La Corte di Cassazione, prima sezione penale, ha rigettato il ricorso proposto da Alfonso Cosentino, 44 anni, originario di Cariati, confermando l’ordinanza del Tribunale della Libertà di Catanzaro che ne aveva disposto la custodia cautelare in carcere per partecipazione ad associazione mafiosa con il ruolo di organizzatore della cosca attiva tra Cariati, le province di Cosenza e Crotone e la Germania.

Il procedimento trae origine dall’indagine della Dda di Catanzaro che, dal 2018, aveva ricostruito l’operatività della presunta ndrina di Cariati, inserita nel più ampio quadro delle articolazioni della ’ndrangheta calabrese. Secondo i giudici del riesame, Cosentino – detto Fofò – avrebbe svolto una funzione di raccordo operativo accanto al capo del gruppo, Giorgio Greco, contribuendo alla pianificazione delle estorsioni, alla gestione del traffico di stupefacenti, alla disponibilità di armi, al reimpiego di capitali illeciti e al controllo del territorio, anche attraverso collegamenti con cosche limitrofe come la Marincola di Cirò.

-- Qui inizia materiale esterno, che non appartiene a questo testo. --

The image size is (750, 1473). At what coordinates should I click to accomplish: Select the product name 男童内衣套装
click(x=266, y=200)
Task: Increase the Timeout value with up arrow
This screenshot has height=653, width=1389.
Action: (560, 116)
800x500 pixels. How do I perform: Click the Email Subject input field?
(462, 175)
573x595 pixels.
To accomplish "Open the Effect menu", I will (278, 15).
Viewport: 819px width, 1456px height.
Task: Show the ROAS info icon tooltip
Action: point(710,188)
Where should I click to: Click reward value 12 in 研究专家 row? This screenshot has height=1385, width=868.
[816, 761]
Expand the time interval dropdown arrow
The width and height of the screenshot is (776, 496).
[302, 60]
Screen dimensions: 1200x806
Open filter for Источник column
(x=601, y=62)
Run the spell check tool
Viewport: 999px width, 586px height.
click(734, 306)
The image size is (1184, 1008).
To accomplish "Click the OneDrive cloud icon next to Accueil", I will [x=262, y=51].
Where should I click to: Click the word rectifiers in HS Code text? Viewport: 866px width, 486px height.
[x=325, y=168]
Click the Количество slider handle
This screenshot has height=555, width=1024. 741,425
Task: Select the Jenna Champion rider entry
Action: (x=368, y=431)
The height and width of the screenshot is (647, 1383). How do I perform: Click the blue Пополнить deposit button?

Il Tribunale aveva fondato il quadro indiziario su dichiarazioni dei collaboratori di giustizia Aloe e Critelli, oltre che su intercettazioni telefoniche e ambientali raccolte tra il 2020 e il 2023. È stato valorizzato anche il presunto ruolo di mediazione svolto da Cosentino in episodi di conflittualità criminale, come la vicenda «Alterino» e un intervento per dirimere contrasti tra soggetti di Cariati e Cirò nel 2021.

La difesa, nel ricorso, aveva lamentato assenza di autonoma valutazione, mancata contestazione di reati-fine e omessa considerazione di elementi favorevoli all’indagato, tra cui l’incensuratezza e l’attività lavorativa. Gli ermellini hanno però dichiarato infondate o inammissibili tutte le doglianze.

La Cassazione ha richiamato la giurisprudenza consolidata secondo cui, nei reati associativi, la prova della partecipazione non richiede la dimostrazione della commissione di reati-fine. Ha inoltre escluso la violazione dell’articolo 292 del codice di procedura penale, precisando che l’obbligo di autonoma valutazione riguarda esclusivamente l’ordinanza genetica e non quella del riesame.

Sul versante delle esigenze cautelari, la Suprema Corte ha ribadito la vigenza della doppia presunzione di cui all’articolo 275, comma 3, del codice di procedura penale, che - nei procedimenti per 416 bis - rende la custodia in carcere misura automaticamente adeguata, salvo prova contraria. Nel caso di Cosentino, il decorso del tempo, l’incensuratezza e l’impegno lavorativo non sono stati ritenuti elementi idonei a superare tale presunzione.